I big data entrano prepotentemente nell’analisi dei flussi turistici della Liguria. Nel 2018 sarà possibile non solo integrare le fonti e i dati, ma anche fare analisi predittive. Lo ha annunciato Marco Bucci, amministratore unico di Liguria Digitale all’iniziativa “La mia Liguria – Sviluppo strategico del turismo in Liguria“.

«I big data raccolgono dati sull’esperienza turistica, ma anche sugli operatori del turismo – spiega Bucci – oggi siamo al progetto esecutivo e abbiamo la possibilità di avere risultati dal tracking dei telefoni cellulari, nel 2017 avremo in real time gli alloggi, l’analisi di flusso e gli spostamenti, ma soprattutto sarà possibile anche fare una “sentiment analysis” attraverso le condivisioni sui social, di tutti gli eventi sul territorio».

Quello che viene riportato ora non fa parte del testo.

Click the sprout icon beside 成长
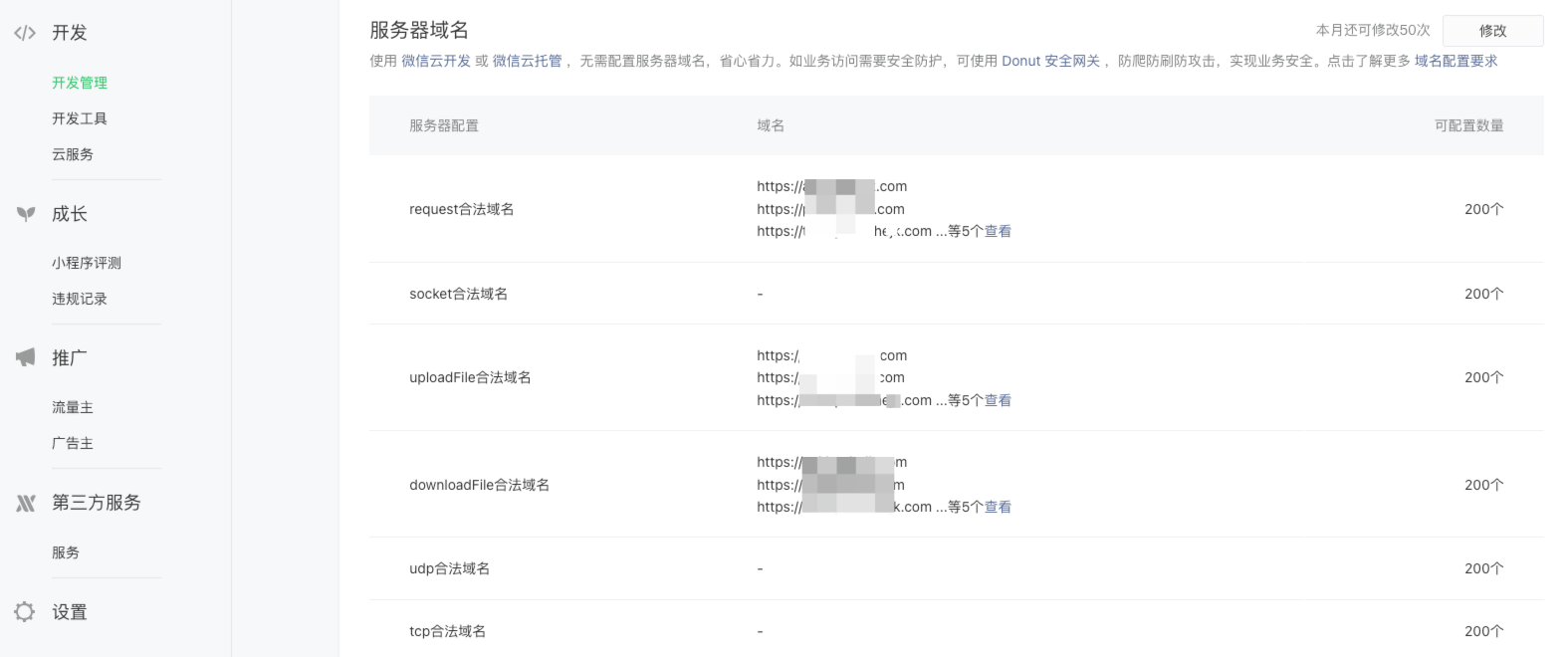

Bucci mostra una dashboard interattiva che sarà a disposizione di chi lo richiederà: «Ci sono dati regionali in cui si può vedere l’andamento turistico per mese, settimana e giorno, con la messa in evidenza del “top day”, ossia quello in cui ci sono stati più turisti. I calcoli sono basati sul numero di utenti presenti in rapporto alla popolazione residente e domiciliata e si possono fare divisioni tra italiani e stranieri».

L’informazione può essere localizzata anche per Comune: «Anche per Portofino il top day di agosto è stato il 14, con 2.945 turisti, questi dati possono essere utili per organizzare ricettività ed eventi nei periodi giusti», aggiunge Bucci.